— Source text —
---------------

# Tip for teachers- cheap entry tickets in Europe



## Grizzly (May 9, 2005)

The Europeans have a wonderfully sensible philosophy that, if they increase the experiences of a teacher they will go on and enrich the lives of those they teach.

To this end, if you show your GTC or union membership card ( anything that proves you are a teacher) you will be able to get free or very much reduced entry to no end of Europeans museums, gardens and other"educational" sites. It is always worth showing your card so take it with you when you travel.

G


----------



## JeanLuc (Jan 13, 2007)

Thanks G.

Just copied your message to my daughter who lives in Paris and teaches French adults (business people mainly) in speaking English and making business presentations. She may know about the concession already, but has never mentioned it.

---------------

— Information supplied —
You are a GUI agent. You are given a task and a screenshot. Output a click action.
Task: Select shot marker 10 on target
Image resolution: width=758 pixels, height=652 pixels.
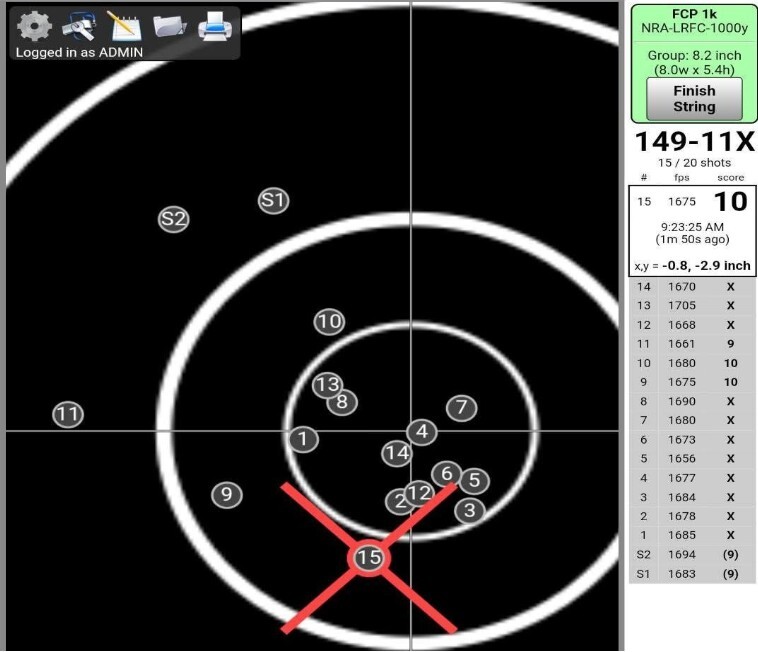[x=329, y=322]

---------------

— Jobs —
1. Answer from the forum thread on teacher discounts in Europe:
(a) What card does Grizzly say to show?
(b) In what city does JeanLuc's daughter live?
(c) Whom does JeanLuc's daughter teach?
2. Print the part of the forum thread on teacher discounts that starts with the words "The Europeans have" and stops after the words "those they teach.".
3. Give what follows the last sentence of the forum thread on teacher discounts in Europe.
The lines that come after the forum thread on teacher discounts are separate material.

— Responses per task —
1.
(a) A GTC or union membership card, or anything that proves you are a teacher.
(b) Paris.
(c) French adults, mainly business people, in speaking English and making business presentations.

2.
The Europeans have a wonderfully sensible philosophy that, if they increase the experiences of a teacher they will go on and enrich the lives of those they teach.

3.
----------



## Penquin (Oct 15, 2007)

Thanks for that, I have never tried but I know that students get virtually free admission to many things in many European countries,

Dave


----------



## Lesleykh (Apr 13, 2009)

Cheers for that. This could be the ONLY use I ever find for my GTC card. I will pop it in my purse.

Lesley


----------



## quartet (Jul 9, 2006)

*futuroscope*

My wife and I were both teachers and got into futuroscope free!
You have to arrange it on their website.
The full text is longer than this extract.